In a recent move by a retailer to protest credit card transaction fees, Walmart Canada said that it will no longer accept Visa in its locations, a move against what the firm says are unpalatably high percentages taken as a slice of goods sold.
Toronto Star reported that the announcement came on Saturday (June 11), with the Walmart unit saying it would “gradually” stop taking Visa at any of its locations, given the fees in place. And yet, noted the publication, Visa fired back, stating that it offers the retailer “one of the lowest rates available to any merchant in the country.”
The initial phaseouts will begin in Ontario mid-month in July, with a gradual movement to phase out Visa acceptance at the more than 400 locations nationwide coming thereafter. As for the rates that are in place, the Visa Canada website offers a range of 1.42 percent to 2.08 percent, which is higher than the rates charged, by way of example, through MasterCard, which come in at 1.2 percent for merchants, with a minimum net purchase volume of at least $3 billion (a threshold Walmart Canada would cross easily).
In the meantime, Visa remains the largest payments network within Canada, as it has as many as 50 million cards that are currently in circulation, and those cards are used to facilitate more than $232 billion in transactions, according to the most recent annual data.

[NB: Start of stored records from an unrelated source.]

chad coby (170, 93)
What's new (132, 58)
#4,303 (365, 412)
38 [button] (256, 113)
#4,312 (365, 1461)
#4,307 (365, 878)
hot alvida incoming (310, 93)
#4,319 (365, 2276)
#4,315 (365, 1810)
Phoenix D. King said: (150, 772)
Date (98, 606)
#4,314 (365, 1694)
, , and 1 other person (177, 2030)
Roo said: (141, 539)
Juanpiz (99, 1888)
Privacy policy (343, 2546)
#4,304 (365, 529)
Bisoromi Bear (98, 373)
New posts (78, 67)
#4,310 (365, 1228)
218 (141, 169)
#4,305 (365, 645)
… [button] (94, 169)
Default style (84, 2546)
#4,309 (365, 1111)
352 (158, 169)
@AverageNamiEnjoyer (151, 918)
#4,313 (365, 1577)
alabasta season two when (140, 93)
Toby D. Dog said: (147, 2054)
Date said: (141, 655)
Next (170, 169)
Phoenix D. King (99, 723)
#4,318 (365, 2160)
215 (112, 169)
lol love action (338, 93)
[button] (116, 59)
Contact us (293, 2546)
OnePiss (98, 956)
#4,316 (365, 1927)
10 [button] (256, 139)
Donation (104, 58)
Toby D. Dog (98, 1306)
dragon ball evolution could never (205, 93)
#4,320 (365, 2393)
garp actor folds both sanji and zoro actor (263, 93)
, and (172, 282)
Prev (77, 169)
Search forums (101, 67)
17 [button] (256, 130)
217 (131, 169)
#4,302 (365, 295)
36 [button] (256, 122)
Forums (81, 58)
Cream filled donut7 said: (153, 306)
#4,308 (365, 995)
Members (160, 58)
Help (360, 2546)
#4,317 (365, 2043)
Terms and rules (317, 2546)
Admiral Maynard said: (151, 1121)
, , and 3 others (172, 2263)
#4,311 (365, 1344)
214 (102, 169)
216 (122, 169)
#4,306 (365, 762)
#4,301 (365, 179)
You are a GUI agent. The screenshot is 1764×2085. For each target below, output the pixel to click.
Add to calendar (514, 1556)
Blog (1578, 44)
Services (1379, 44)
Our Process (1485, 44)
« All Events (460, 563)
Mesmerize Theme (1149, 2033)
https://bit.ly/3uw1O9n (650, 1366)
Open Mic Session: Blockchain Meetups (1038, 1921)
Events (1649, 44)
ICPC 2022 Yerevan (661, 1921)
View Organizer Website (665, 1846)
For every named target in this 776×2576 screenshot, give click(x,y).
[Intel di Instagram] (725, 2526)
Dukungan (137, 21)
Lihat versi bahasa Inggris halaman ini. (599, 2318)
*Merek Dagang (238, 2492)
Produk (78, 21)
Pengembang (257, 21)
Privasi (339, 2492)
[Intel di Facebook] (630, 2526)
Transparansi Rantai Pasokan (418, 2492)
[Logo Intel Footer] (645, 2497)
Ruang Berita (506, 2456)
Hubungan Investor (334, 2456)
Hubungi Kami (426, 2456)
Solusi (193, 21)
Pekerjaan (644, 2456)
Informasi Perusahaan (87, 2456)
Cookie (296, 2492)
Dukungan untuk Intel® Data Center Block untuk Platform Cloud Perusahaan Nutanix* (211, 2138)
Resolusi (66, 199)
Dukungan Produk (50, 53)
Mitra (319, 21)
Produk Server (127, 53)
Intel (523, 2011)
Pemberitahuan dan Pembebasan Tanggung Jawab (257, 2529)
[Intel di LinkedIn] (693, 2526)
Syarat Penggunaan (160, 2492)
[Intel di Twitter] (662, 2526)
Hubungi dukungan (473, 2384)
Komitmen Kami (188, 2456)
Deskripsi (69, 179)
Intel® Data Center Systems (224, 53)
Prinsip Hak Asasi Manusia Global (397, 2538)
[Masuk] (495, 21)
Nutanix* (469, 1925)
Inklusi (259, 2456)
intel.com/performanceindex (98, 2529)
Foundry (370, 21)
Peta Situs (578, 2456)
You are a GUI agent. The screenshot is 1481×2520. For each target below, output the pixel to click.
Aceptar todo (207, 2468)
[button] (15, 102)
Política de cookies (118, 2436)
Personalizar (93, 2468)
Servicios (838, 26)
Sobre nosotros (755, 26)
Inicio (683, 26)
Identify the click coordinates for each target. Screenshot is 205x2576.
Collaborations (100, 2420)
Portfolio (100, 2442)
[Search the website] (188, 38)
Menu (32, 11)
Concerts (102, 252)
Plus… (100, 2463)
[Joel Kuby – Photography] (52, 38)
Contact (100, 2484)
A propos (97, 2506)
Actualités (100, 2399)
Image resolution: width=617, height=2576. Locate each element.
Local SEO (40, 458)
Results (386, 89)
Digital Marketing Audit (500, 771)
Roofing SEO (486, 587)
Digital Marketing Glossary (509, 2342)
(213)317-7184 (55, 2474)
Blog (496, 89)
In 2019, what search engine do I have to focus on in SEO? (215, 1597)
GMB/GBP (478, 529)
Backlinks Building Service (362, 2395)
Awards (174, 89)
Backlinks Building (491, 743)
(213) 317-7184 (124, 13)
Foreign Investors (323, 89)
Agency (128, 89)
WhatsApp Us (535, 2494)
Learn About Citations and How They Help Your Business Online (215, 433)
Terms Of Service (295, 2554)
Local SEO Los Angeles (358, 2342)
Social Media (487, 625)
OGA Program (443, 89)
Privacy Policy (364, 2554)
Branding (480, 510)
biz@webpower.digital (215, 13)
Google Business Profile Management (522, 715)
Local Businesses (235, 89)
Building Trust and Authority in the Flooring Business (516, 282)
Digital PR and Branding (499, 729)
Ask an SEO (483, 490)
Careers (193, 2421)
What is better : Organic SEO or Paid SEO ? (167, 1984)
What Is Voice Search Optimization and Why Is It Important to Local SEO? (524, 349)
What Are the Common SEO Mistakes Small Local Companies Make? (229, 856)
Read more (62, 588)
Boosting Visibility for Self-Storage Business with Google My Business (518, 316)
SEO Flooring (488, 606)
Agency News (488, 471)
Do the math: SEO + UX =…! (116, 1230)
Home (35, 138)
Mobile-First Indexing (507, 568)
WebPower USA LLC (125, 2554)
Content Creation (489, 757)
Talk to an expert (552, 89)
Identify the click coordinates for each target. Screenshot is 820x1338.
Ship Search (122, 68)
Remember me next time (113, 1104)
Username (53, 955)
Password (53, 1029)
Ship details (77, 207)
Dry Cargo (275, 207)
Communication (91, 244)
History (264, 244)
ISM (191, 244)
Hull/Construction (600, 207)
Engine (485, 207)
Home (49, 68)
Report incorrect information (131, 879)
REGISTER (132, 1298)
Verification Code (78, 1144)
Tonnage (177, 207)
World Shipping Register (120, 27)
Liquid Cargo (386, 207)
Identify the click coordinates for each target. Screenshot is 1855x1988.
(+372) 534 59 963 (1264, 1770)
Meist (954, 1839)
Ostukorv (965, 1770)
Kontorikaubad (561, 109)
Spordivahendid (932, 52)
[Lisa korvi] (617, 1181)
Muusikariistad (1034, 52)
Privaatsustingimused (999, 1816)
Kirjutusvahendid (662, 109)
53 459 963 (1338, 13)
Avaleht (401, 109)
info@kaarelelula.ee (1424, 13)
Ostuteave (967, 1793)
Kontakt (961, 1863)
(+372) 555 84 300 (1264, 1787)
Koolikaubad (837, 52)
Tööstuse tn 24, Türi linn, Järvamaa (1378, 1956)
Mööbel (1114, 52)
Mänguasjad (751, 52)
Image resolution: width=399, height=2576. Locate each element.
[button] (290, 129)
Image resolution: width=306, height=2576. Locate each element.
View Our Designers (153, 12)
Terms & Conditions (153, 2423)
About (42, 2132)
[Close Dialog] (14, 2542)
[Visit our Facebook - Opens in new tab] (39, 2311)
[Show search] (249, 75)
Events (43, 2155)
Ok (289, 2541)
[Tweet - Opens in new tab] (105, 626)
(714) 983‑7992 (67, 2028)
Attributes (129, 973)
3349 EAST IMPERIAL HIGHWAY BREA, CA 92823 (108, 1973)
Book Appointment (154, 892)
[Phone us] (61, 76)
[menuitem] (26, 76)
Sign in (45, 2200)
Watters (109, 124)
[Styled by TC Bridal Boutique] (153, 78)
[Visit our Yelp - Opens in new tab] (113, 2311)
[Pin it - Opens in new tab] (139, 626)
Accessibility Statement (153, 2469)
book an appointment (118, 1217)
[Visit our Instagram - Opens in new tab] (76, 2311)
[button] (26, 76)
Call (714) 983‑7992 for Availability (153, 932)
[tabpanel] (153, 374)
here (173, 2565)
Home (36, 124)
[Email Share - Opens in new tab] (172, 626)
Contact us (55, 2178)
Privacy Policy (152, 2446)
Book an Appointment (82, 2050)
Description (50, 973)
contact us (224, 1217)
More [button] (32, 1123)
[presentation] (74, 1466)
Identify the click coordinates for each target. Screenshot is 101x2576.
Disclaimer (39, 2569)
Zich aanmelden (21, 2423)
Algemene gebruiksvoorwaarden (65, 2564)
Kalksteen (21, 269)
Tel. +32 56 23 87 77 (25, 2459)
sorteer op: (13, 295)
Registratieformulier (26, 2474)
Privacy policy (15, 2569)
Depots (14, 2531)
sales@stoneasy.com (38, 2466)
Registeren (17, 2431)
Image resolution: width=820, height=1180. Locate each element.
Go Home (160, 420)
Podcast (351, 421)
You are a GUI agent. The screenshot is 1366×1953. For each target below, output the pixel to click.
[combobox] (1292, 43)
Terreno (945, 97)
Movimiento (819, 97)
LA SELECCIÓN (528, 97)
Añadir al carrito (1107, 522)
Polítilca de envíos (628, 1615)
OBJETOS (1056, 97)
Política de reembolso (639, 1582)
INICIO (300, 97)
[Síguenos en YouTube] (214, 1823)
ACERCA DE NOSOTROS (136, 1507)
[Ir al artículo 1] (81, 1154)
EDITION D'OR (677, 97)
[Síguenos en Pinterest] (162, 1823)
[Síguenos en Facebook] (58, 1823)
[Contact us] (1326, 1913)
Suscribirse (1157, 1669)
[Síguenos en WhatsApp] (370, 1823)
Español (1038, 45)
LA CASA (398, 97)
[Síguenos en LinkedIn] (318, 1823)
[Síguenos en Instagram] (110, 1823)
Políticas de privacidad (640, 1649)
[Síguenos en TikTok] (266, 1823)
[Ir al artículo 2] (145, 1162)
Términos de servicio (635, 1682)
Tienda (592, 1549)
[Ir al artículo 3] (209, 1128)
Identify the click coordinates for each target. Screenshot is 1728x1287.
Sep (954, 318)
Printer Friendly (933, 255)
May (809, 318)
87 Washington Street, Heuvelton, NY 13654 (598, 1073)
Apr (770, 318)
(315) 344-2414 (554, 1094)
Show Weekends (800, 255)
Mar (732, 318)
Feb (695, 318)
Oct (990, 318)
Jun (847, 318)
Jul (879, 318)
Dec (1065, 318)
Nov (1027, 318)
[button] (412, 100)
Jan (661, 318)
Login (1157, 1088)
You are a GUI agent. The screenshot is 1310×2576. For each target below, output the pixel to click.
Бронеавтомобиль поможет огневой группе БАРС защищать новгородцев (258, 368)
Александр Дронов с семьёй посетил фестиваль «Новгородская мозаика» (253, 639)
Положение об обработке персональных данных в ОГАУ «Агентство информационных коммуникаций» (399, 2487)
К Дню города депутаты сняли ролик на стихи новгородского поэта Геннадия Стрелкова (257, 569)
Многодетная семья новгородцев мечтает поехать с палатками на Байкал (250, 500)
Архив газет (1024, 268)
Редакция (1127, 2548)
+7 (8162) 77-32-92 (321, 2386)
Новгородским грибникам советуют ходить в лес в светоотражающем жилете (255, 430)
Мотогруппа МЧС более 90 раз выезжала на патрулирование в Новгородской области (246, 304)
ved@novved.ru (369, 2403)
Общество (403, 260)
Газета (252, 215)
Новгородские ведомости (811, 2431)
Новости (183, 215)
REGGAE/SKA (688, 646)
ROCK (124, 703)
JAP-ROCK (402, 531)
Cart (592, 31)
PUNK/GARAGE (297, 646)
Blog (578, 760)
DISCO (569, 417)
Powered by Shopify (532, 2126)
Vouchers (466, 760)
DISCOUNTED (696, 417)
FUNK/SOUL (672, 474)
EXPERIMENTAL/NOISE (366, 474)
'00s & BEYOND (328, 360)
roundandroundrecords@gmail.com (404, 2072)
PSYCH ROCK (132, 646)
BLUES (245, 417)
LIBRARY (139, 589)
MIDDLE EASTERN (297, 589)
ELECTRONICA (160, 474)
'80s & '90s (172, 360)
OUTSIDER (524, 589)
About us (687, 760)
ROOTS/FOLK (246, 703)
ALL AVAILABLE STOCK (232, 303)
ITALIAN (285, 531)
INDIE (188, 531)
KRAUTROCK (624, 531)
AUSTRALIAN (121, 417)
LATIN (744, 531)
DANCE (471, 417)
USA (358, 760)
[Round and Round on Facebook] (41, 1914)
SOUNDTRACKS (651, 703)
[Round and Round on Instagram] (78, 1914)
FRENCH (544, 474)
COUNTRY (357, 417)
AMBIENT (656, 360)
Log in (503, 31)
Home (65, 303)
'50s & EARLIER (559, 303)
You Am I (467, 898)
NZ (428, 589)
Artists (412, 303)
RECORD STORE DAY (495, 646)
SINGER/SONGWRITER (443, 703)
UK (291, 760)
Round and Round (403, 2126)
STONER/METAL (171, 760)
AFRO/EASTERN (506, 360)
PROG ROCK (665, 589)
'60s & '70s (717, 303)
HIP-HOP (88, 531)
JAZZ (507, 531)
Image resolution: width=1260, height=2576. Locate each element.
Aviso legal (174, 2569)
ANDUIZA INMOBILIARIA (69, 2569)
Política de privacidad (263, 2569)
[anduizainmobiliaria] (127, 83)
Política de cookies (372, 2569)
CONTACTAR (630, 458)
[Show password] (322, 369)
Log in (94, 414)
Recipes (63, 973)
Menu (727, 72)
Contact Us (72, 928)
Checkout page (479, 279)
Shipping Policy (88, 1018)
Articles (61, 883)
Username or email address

Walmart’s Canadian operations will continue to accept Discover, Amex and MasterCard.
The retailing giant did say, however, that it remains hopeful that it can “reach an agreement” with Visa that would make some headway toward lowering the fees charged at those locations in Canada, reported Toronto Star.
Visa issued a statement, saying: “We regret Walmart’s decision to no longer accept Visa at its Canadian stores and the negative impact their decision will have on loyal shoppers across Canada. Walmart made this business decision despite Visa offering one of the lowest rates available to any merchant in the country. We are disappointed that Walmart chose to put their own financial interests ahead of their own consumers’ choice."